**What is required:** Each line of the listing that includes "this" should be reported.

**Material for the task:**
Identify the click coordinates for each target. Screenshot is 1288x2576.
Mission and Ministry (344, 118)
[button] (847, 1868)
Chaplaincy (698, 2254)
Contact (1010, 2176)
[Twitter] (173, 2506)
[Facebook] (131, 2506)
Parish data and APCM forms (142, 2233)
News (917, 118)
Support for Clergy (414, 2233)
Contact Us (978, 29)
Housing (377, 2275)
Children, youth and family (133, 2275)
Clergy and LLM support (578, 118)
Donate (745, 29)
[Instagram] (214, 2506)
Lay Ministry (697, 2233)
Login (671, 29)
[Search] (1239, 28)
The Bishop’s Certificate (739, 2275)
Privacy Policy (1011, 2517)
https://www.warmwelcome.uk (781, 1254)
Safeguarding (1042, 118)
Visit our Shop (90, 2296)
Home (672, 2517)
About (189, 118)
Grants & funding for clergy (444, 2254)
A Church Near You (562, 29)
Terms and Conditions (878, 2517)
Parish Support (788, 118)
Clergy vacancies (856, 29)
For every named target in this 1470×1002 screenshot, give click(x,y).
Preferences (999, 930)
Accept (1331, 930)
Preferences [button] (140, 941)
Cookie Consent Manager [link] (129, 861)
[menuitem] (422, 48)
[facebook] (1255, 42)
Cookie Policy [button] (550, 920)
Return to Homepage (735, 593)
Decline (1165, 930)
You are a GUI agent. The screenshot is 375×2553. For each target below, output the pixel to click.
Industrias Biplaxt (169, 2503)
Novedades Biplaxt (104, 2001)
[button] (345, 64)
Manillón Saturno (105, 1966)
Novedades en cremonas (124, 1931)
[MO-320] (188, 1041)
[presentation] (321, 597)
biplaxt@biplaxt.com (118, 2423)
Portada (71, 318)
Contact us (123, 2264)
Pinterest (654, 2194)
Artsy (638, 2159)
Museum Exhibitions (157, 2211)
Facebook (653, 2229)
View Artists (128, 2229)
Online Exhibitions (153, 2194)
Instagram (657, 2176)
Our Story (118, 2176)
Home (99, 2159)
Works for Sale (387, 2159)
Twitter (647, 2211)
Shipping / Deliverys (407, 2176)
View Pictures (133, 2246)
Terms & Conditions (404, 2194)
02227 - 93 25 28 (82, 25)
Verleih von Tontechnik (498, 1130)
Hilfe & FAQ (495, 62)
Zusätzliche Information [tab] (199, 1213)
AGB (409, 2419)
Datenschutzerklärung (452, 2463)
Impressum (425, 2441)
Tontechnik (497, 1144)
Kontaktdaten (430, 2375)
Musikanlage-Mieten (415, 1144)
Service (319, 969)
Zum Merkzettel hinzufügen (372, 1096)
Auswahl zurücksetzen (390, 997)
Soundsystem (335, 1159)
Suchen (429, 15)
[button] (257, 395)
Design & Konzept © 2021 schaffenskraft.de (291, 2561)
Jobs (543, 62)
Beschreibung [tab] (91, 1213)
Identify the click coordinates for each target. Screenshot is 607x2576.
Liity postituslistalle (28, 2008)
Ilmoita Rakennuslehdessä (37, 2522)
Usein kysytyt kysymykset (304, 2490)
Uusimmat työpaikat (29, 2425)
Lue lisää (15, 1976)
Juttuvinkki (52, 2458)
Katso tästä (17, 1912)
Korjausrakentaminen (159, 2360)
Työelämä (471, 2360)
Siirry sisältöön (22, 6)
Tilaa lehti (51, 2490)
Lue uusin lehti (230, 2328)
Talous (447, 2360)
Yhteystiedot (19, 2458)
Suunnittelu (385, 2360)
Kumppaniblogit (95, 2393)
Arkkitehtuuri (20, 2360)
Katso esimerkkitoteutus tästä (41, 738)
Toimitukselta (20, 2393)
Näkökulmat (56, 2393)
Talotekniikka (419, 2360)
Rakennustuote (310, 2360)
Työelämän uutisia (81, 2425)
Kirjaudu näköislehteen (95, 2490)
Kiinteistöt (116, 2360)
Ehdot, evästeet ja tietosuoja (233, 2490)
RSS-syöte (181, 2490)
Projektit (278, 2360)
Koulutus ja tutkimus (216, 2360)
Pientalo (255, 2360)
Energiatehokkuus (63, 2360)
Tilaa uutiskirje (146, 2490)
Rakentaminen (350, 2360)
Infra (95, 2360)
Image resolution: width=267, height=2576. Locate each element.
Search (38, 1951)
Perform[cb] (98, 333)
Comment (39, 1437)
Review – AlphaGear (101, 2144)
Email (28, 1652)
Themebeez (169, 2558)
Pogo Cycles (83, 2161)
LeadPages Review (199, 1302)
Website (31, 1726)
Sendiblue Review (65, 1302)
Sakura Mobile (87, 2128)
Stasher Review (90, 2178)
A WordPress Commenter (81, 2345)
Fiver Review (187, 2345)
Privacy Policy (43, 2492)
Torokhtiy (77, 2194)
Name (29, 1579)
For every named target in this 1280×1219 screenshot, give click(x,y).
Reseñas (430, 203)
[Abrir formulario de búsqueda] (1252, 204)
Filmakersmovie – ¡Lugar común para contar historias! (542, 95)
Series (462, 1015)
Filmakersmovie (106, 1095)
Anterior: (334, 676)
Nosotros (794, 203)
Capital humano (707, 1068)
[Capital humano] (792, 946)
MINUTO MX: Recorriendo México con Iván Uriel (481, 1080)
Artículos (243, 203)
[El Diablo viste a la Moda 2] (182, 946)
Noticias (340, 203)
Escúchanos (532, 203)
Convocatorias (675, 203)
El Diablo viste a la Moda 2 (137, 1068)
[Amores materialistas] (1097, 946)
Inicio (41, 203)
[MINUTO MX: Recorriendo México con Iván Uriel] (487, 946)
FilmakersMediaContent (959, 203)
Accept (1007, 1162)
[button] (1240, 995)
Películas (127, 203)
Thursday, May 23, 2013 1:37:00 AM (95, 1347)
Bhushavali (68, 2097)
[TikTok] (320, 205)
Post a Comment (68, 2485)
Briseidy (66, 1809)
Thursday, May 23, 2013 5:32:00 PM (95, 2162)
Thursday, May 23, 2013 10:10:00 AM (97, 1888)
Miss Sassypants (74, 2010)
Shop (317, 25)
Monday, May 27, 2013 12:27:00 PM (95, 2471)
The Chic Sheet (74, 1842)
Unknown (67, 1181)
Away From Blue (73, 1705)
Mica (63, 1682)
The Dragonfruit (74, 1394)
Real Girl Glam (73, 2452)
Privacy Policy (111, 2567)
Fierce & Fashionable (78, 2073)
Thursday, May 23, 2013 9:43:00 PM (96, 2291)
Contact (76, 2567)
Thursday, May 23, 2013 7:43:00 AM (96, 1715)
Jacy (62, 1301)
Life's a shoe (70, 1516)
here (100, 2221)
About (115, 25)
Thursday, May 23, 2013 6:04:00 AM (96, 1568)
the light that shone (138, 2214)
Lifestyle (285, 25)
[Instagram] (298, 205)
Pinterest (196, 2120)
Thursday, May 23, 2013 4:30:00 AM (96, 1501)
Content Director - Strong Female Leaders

**Completed task:**
For every named target in this 1470×1002 screenshot, give click(x,y).
For every named target in this 1280×1219 screenshot, give click(x,y).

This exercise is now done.